Today London-based, Lewes-raised newcomer Laucan (pronounced Lor-can) is thrilled to share brand new track “Up Tomorrow”, taken from his debut EP of the same name that will see release on March 10th through label Sunday Best. Listen to the track here.
“Up Tomorrow” sees 27-year-old Laurence Galpin (Laucan) harness quietly powerful emotion through immersive soundscapes and Justin Vernon-esque falsetto, something that he reflects came about after the breakup of a former band.
“I didn’t want anyone hearing my songs through the door of my room,” recalls Galpin.
Thankfully, his newfound readiness to be heard doesn’t come at any cost to his distinct voice on Up Tomorrow.
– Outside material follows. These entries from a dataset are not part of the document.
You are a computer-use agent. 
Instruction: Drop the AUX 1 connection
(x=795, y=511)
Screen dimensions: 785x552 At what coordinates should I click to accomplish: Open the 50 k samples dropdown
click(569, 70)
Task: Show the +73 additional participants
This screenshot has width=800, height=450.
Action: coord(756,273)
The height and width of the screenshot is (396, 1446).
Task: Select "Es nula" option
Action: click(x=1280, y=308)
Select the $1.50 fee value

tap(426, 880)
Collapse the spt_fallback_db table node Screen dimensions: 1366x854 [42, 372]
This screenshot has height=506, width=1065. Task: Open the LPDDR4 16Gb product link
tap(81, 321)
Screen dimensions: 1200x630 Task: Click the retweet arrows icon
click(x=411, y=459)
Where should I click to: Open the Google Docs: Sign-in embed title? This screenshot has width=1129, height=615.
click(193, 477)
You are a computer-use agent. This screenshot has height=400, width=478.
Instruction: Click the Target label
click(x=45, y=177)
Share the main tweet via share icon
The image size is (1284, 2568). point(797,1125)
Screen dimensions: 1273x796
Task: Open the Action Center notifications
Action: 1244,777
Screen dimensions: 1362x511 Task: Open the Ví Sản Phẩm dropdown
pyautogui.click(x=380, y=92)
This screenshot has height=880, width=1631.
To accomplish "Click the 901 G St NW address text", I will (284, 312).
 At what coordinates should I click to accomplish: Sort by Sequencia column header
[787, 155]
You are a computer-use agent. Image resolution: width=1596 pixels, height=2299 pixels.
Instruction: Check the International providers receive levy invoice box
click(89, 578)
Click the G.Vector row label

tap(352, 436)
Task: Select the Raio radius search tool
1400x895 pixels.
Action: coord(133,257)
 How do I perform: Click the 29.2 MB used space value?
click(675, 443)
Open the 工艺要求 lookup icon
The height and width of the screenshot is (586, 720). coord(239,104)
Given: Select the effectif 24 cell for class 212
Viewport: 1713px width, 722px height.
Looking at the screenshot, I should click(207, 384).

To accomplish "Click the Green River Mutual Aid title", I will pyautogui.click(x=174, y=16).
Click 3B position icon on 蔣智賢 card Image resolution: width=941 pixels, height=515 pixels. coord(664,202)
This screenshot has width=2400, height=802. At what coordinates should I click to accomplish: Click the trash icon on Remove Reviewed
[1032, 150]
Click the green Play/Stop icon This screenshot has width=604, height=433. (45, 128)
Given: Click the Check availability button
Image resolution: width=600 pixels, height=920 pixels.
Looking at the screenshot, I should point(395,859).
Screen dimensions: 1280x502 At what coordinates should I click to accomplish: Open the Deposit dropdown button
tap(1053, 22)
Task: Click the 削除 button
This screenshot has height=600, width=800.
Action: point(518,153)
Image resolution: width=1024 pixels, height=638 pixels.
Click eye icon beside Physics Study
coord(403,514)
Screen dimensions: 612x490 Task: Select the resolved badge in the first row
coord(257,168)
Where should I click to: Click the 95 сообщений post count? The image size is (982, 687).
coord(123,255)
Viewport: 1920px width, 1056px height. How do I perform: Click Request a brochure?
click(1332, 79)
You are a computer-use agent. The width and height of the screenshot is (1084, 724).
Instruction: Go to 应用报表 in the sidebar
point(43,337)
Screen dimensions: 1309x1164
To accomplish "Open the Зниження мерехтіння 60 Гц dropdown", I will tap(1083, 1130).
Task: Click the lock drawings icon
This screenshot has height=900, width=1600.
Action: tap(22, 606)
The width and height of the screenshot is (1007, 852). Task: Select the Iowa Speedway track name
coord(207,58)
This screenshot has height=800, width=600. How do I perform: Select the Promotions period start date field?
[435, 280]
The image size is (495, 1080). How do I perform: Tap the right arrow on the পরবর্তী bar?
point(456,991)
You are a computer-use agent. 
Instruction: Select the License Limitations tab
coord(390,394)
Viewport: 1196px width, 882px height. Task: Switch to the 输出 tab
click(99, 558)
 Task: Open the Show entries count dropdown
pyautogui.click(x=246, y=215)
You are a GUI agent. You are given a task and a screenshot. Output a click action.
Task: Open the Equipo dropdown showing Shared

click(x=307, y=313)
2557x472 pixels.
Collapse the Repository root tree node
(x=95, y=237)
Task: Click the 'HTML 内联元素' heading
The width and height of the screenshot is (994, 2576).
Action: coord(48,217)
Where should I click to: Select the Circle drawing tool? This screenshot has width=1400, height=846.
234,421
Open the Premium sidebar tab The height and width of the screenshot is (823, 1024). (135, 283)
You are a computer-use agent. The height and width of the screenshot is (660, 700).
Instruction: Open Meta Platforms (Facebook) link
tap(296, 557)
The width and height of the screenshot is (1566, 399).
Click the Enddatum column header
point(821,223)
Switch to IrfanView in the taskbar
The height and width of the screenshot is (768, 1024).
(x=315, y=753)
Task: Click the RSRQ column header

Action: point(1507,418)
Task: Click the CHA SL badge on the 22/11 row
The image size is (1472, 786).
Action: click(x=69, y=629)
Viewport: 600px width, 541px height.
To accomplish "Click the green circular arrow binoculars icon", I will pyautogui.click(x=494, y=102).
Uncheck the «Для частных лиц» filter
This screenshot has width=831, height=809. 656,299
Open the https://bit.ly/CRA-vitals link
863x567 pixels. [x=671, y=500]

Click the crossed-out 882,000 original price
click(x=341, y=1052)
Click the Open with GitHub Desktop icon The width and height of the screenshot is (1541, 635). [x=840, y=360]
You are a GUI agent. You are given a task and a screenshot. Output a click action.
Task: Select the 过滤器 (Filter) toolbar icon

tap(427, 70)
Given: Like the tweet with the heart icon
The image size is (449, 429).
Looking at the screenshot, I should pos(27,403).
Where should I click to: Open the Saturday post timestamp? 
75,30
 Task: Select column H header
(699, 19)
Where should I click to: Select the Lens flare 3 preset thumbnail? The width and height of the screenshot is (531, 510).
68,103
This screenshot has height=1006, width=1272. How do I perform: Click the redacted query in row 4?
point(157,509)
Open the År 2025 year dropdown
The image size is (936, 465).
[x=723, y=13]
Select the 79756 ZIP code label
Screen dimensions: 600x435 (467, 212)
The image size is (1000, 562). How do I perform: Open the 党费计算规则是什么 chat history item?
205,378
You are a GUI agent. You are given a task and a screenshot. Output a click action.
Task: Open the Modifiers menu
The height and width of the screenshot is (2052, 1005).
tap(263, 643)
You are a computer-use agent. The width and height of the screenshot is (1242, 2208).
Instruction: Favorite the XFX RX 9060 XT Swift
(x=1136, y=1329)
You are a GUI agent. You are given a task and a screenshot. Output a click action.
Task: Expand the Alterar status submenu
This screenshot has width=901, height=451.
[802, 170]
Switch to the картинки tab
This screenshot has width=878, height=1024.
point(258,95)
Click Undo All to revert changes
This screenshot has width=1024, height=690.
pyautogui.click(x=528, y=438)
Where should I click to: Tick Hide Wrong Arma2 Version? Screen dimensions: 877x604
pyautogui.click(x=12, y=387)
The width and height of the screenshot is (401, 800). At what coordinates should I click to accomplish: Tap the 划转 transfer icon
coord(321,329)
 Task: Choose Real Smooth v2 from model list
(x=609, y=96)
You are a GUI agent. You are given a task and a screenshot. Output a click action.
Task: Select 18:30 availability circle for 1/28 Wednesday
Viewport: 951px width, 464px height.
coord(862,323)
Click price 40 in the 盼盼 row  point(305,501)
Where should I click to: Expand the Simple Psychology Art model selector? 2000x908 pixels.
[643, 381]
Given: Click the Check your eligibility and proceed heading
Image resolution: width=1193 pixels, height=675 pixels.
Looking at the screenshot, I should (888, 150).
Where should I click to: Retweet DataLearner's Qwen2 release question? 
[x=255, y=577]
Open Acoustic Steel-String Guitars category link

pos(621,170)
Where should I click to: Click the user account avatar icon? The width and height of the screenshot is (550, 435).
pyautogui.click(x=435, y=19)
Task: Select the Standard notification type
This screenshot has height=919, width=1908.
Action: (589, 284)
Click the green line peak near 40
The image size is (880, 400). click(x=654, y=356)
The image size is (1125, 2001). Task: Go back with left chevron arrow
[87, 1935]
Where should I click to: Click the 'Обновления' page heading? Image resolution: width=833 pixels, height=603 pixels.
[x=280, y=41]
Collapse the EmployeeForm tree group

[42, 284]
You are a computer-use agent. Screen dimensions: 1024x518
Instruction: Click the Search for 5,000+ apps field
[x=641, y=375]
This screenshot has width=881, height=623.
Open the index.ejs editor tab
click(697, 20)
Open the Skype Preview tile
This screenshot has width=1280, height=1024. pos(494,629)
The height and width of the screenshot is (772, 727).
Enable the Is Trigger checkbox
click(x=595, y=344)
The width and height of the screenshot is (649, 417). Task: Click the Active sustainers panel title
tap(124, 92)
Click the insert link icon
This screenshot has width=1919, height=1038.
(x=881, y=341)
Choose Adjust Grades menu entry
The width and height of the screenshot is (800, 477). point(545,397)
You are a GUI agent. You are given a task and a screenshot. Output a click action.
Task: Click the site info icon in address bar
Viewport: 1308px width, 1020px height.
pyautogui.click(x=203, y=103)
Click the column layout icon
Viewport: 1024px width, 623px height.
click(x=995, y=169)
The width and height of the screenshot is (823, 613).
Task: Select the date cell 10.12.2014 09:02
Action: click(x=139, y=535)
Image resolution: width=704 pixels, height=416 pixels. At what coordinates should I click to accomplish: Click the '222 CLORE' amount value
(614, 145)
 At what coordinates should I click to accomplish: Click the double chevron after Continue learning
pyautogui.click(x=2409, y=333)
Between its impressionist lyrical images, spectral folk beauty and enveloping sound frames, Up Tomorrow is a gorgeous, glowing introduction to a singer who found something distinctive in his attic-based isolation.
“Sunlight pours through the doorway, picks out patterns on the floor,” sings Galpin on the title-track, his falsetto taking wing over a rich bedding of reverb-soaked guitars, synth atmospherics and tender percussion. With Andrew Phillips of Ninja Tune’s post-rock duo Grasscut as his collaborator, Galpin composes with a cinematic auteur’s sense of shading and world building and a flair for sound art that evokes a real sense of environment. “Where I Should Be” is a lushly gorgeous study in atmosphere. A forthright side to Galpin’s voice shows on “DLMA”, before “Tectonic Plates” showcases his vocals at their most exquisitely delicate.
This is richly tended music, made by a man who took the slow, careful route to get there. If you hear a British psychedelic folk influence at work, Galpin’s background bears it out. He grew up in Lewes, in the South Downs: “Famed for its Wicker Man-esque bonfire celebrations,” Galpin notes. At 16, he formed a short-lived band that imploded, he recalls, “while stitching together a 40-minute continuous prog/math rock monstrosity”. After moving to London, Galpin felt out of phase with the competitive and fast paced nature of the city, and looked to the past for influence.
Submerged in what he calls “folk music of increasing obscurity”, Galpin began writing songs such as “DLMA” (Don’t Love Me Anymore), a track steeped in the kind of anxiety of expression that often haunts artists who refuse to follow trends, preferring to create their own worlds. “Eventually,” he says, “I decided that either I release them or I just give up writing music.” We’re all the better for the choice Galpin made and are eagerly listening for what is next.